Joseph Wright (1756-1793) George Washington Drypoint 1790. Wright’s delicate & intimate drypoint profile of Washington was much copied by contemporary artists in a variety of media, magazines, prints, & medals. There is a popular, though not necessarily truthful, story that Wright secretly sketched the president, while he sat in his pew in Saint Paul’s Chapel in New York. Washington posed for Wright in 1783, for a painting & a sculpture. It is conceivable, that the artist drew upon that experience for this little print.
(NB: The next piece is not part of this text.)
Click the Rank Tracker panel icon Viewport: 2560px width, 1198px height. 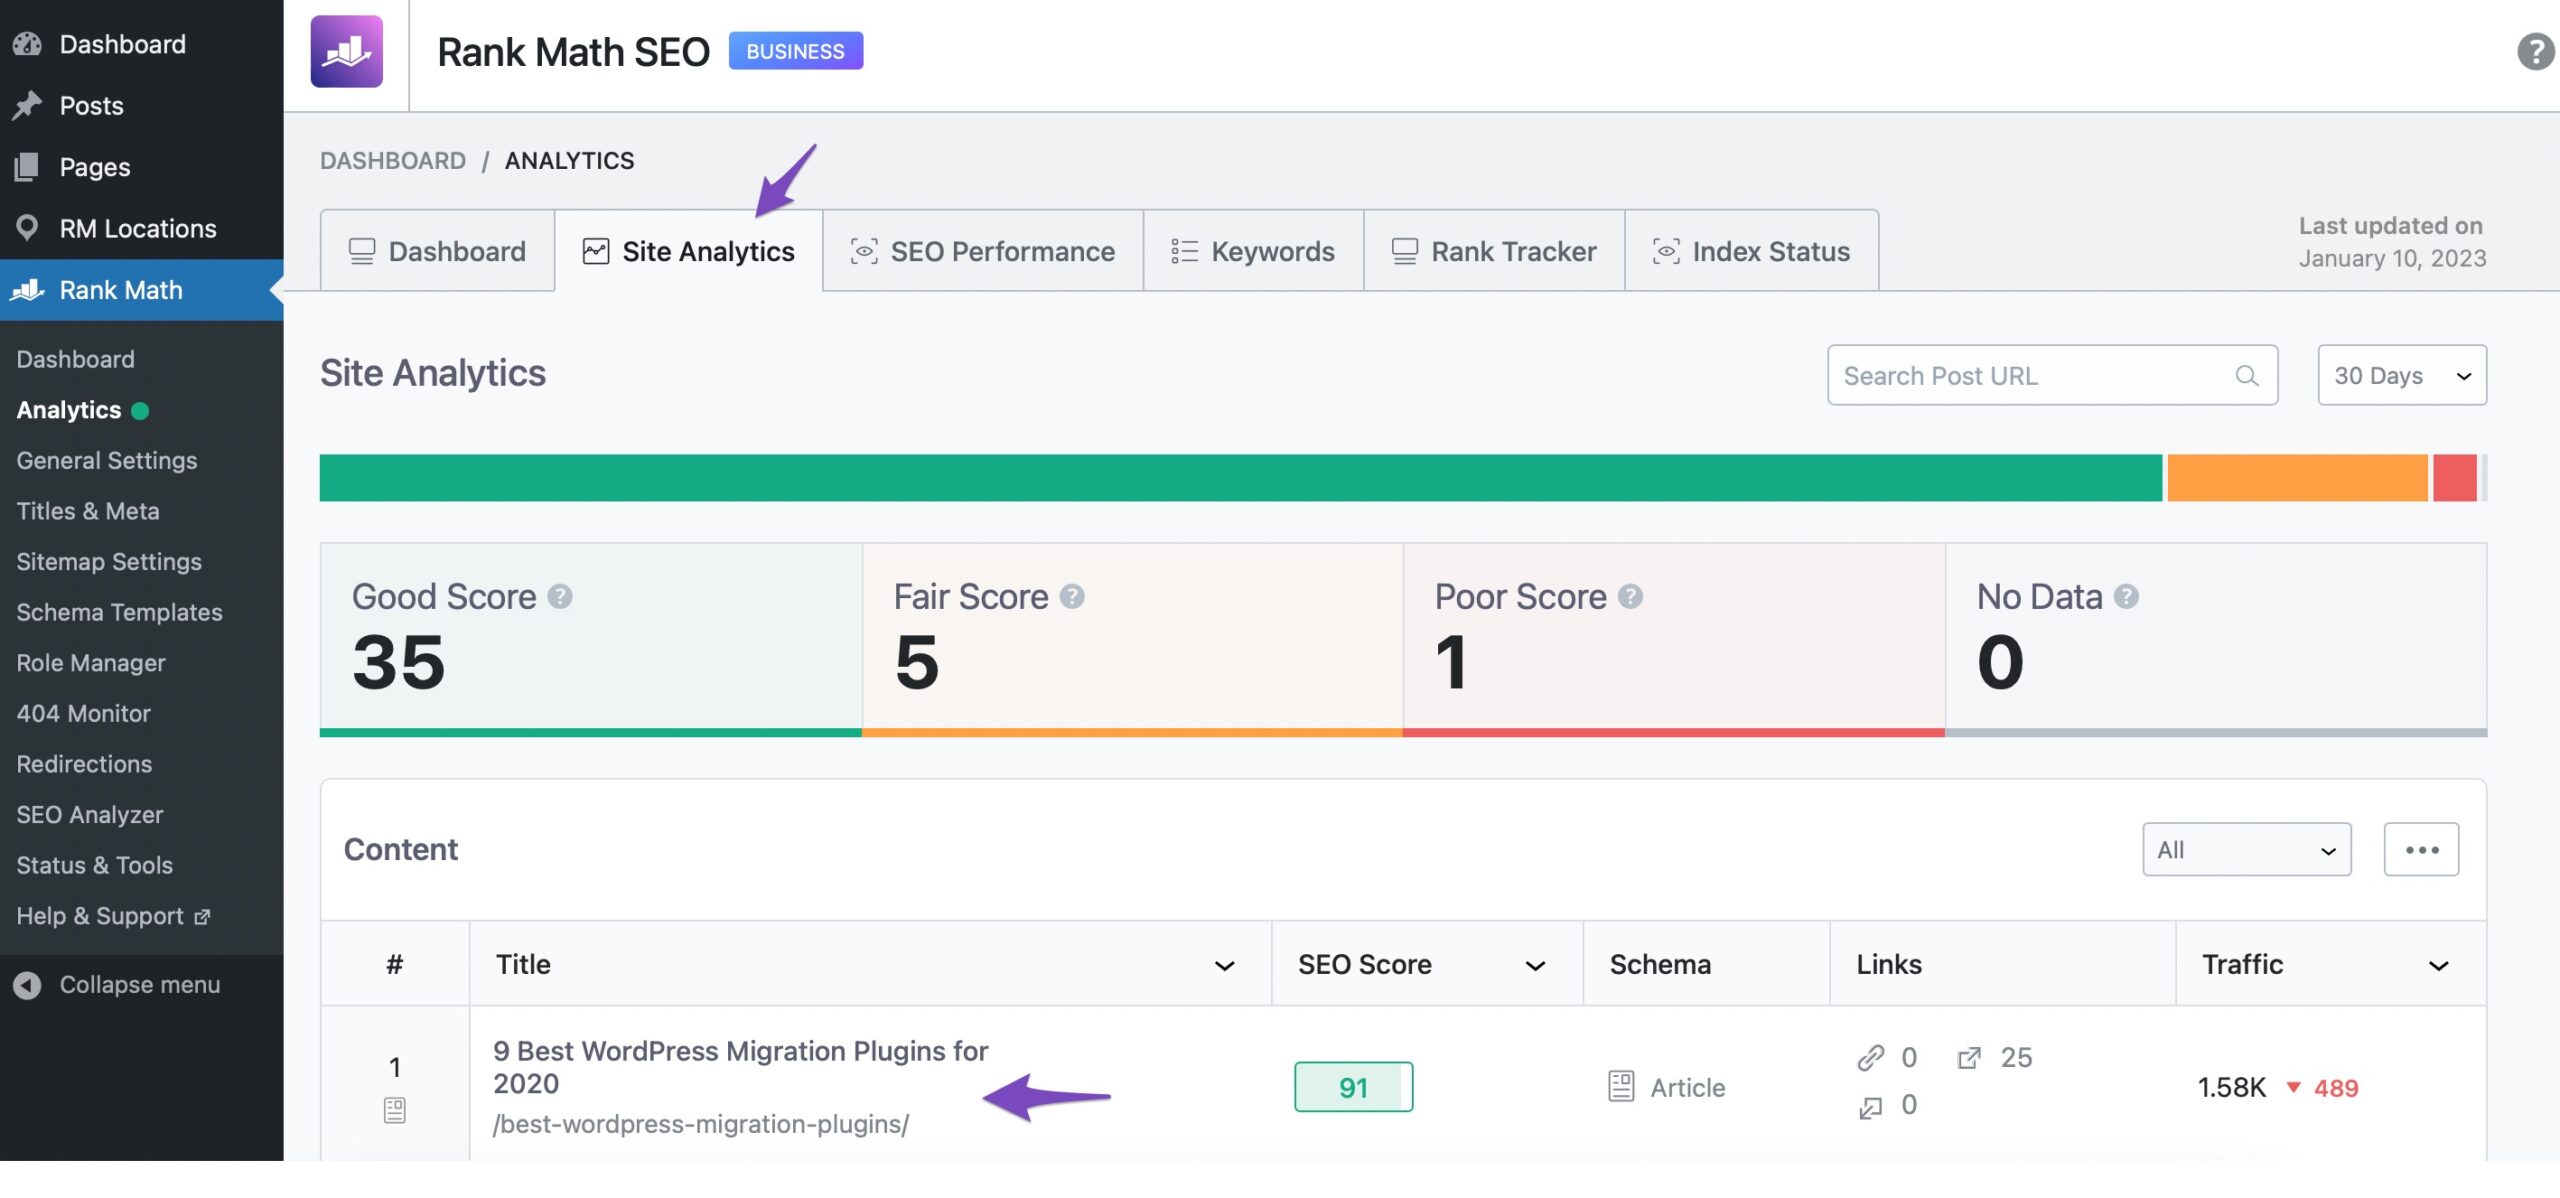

In 1783, George Washington described the experience as Wright executed his plaster mask, "He oiled my features over, and, placing me flat upon my back upon a cot, proceeded to daub my face with the plaster. While in this ludicrous attitude, Mrs. Washington entered the room, and seeing my face thus overspread with plaster, involuntarily exclaimed. Her cry excited in me a disposition to smile, which gave my mouth a slight twist or compression of the lips that is now observable in the busts which Wright afterwards made."

Joseph Wright (1756-1793) G. Washington, engraved by James Manly after Joseph Wright, ca. 1790.

Thomas Jefferson judged a portrait of George Washington by Joseph Wright very highly. "I have no hesitation in pronouncing Wright's drawing to be a better likeness of the General than Peale's," he wrote in 1795. Wright painted a portrait of Washington for Jefferson in 1784, & planned to have a drawing, which was made at the same time, engraved in London by his mother Parience Wright.

Joseph Wright (1756-1793) Frederick Augustus Muhlenberg (1750-1801) First Speaker of the United States House of Representatives.

In January 1786, the engraving still had not been made. Jefferson wrote: "before the painter would agree to draw it for me, he made me promise not to permit any copy of it to be taken till his mother in London should have time to have an engraving from one which he drew out at the same time, & also to dispose of the engravings. Twenty months have now elapsed, & I can neither learn that they have made any engraving from the picture, nor get an answer from the painter." Wright's mother died in London in 1786.

Joseph Wright (1756-1793) John Jay (1745–1829) was a patriot statesman & the first Chief Justice of the United States Supreme Court (1789–95).

Wright made a small drypoint etching of Washington in New York in 1790, & Jefferson acquired two of them. He purchased the first on 10 June, noting in his Memorandum Book, "pd for print of the President by Wright 8/." & the second on June 23, "pd. for another engraving of General Washington by Wright 8/." On June 27, he sent one to his daughter Martha: "I now inclose you an engraving of the President done by Wright who drew the picture of him which I have at Paris."

Joseph Wright (1756-1793) Coin designed with Liberty Cap

Wright stayed in New York City in 1785, before moving back to Philadelphia. On December 5, 1789, Wright married Sarah Vandervoordt in Philadelphia.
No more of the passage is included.